# How long can a deer hang 50-60 degrees



## Deskjockey1

That would be referred to as 'click bait'...a different "baiting thread" all together!


----------



## polish.polka.prince

i love this topic, partly cuz i love venison and i was a chef for 8 years, while in college- of prime rib, steaks, and seafoods....

look up Chef Milos info, he instructs from field to plate.

if warm try to hang and get into a cool dry shaded place, like a garage, want some ventilation.

before season: heat cooking oil till steaming hot, shut off heat, add crushed red pepper, stir, let cool, and put in jar with tight lid- try not to breathe in the smoke, something to do with the scoville heat unit SHU i think...

once meat is dry, apply to all exposed meat surfaces of hanging deer with a rag, include eyes, nose, mouth ears, bung etc...

this really works to keep the flies off, thus no egg laying and no maggots


----------



## timmymullins71

swmfdotcom said:


> Number one reason on how they come up with the word "IDIOT",thats the worst thing you can do for a deer,or any field dressed animal for that matter.If you leave out unbrinned meat for 2 days,in that weather, thats garbage if you ask me.I cut up hundreds out of a 1000 or so deer every year,and when people bring dried up ass deer in they dont realize how much meat they waste.I have seen deer that had hung for 7-10 days,its just disgusting as can be,I will not not let it touch my table let alone my saw.If your deer starts smelling at all,we will not even skin it,tell ya put it back in your truck and get the heck on down the road .I hope your not feeding it to your kids like that.
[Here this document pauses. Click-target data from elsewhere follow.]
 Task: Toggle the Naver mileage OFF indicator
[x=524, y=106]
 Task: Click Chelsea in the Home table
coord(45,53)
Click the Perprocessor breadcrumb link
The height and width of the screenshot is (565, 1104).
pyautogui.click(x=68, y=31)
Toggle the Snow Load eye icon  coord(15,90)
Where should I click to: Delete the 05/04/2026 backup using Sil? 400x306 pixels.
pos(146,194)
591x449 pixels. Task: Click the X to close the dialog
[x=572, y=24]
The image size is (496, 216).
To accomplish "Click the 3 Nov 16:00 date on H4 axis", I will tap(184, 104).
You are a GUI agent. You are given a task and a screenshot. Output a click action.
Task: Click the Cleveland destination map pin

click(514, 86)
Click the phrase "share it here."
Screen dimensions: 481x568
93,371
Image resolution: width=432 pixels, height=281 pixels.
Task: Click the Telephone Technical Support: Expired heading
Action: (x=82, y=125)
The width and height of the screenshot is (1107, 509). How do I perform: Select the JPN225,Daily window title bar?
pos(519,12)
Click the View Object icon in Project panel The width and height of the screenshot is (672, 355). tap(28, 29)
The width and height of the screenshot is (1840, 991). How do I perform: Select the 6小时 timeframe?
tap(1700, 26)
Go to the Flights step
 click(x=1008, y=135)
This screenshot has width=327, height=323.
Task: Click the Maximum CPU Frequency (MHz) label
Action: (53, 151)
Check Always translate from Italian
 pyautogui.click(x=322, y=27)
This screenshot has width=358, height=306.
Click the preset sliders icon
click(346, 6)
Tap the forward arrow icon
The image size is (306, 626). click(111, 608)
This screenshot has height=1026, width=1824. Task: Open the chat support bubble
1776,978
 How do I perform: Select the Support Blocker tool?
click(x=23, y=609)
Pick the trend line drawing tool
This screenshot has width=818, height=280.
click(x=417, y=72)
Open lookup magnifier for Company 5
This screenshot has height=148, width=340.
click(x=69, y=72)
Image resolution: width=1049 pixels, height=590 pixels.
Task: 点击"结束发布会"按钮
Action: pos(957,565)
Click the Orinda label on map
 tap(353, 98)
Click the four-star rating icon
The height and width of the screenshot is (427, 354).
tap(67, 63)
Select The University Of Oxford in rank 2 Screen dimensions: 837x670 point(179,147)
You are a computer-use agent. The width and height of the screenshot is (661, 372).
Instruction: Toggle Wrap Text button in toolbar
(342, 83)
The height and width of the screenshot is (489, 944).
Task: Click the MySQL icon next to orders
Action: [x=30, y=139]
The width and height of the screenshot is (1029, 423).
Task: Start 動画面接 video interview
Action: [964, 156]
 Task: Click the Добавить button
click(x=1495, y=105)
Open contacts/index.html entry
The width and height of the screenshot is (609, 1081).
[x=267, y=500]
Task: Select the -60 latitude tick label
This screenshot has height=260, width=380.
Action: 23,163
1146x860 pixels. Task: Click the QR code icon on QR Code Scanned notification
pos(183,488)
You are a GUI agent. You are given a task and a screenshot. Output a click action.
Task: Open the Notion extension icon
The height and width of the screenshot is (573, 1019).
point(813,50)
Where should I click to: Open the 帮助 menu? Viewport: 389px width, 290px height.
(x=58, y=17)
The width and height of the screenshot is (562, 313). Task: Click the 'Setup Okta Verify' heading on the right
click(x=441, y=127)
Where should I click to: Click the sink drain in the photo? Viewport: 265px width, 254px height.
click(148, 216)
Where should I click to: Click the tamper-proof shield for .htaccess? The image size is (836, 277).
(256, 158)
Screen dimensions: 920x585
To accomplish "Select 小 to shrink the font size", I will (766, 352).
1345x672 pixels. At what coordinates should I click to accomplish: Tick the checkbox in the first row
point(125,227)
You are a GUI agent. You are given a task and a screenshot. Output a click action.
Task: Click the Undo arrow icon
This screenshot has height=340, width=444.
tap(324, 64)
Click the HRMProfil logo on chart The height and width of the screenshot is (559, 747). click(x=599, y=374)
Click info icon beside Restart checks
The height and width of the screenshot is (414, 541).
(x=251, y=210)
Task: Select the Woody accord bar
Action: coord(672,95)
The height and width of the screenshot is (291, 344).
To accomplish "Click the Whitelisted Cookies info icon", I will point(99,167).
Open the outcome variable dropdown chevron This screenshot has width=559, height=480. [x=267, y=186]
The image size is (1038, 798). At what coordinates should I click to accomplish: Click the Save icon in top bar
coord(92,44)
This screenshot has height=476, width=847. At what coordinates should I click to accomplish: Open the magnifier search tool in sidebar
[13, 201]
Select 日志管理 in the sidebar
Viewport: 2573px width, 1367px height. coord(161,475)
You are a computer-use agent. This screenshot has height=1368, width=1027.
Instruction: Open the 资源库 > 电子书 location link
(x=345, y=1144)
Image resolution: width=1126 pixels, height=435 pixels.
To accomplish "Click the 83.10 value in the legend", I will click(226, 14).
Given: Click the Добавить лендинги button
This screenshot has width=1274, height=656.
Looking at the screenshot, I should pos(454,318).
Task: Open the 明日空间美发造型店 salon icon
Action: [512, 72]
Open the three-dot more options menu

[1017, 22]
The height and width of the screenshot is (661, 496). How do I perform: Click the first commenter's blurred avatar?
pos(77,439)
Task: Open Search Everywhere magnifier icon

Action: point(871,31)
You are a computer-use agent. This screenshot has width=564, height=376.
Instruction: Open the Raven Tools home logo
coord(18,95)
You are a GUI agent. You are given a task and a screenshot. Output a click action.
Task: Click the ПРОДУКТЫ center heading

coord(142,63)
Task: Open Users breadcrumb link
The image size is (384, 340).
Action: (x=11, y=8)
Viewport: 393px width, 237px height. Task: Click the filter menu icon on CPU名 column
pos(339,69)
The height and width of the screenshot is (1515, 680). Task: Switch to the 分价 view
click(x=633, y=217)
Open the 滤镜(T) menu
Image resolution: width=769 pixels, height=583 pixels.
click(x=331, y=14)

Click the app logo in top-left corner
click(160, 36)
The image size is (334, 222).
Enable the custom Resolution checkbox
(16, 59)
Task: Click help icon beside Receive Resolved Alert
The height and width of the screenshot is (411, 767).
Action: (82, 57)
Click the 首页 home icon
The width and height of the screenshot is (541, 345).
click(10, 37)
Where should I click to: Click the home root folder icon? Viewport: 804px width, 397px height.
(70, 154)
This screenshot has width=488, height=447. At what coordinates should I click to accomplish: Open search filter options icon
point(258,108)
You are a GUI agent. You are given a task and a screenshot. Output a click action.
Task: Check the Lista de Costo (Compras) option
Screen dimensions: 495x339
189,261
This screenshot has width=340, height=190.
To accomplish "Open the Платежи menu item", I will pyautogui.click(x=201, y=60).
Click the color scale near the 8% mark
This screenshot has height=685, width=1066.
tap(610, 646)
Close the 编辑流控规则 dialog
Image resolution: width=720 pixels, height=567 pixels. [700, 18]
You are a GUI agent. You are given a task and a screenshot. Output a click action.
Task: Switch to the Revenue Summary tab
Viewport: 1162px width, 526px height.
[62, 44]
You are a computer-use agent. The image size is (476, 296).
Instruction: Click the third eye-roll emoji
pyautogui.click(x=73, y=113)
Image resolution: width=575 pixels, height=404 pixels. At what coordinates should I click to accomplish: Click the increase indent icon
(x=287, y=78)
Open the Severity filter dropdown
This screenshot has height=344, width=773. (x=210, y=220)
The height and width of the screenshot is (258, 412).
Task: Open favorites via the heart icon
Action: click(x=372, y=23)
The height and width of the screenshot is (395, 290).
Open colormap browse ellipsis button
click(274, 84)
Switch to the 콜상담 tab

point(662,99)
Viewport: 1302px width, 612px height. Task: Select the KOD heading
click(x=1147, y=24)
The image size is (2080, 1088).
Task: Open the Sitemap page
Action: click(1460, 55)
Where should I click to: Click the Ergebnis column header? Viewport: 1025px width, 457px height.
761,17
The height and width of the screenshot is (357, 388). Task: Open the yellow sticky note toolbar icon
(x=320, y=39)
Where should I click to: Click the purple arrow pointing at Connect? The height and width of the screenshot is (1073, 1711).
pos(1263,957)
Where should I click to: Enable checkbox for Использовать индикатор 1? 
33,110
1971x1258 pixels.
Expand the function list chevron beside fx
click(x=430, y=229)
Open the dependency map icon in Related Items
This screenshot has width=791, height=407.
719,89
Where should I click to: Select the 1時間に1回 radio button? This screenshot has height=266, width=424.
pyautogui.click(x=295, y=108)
Damn you're a pretty rude guy aunt ya,. And you work with the public huh?


----------



## Rando Wilson

Ive done it, but really dont think throwing a bag of ice in the cavity does any good. Assuming the deer is hung by its hindquarters, the only thing you are cooling down are the ribs


----------



## deagansdad1

Rando Wilson said:


> Ive done it, but really dont think throwing a bag of ice in the cavity does any good. Assuming the deer is hung by its hindquarters, the only thing you are cooling down are the ribs


Not true. 3 bags of ice, wrap with moving blanket and wrap w plastic. Outside of Hinds will be cool to the touch in the morn and still have half the ice at 70° in the morn. Done it plenty of times









Sent from my SM-A716U using Tapatalk


----------



## textox

timmymullins71 said:


> Damn you're a pretty rude guy aunt ya,. And you work with the public huh?


You may want to note this is a 15 year old thread,good possibility you won't get a reply............


----------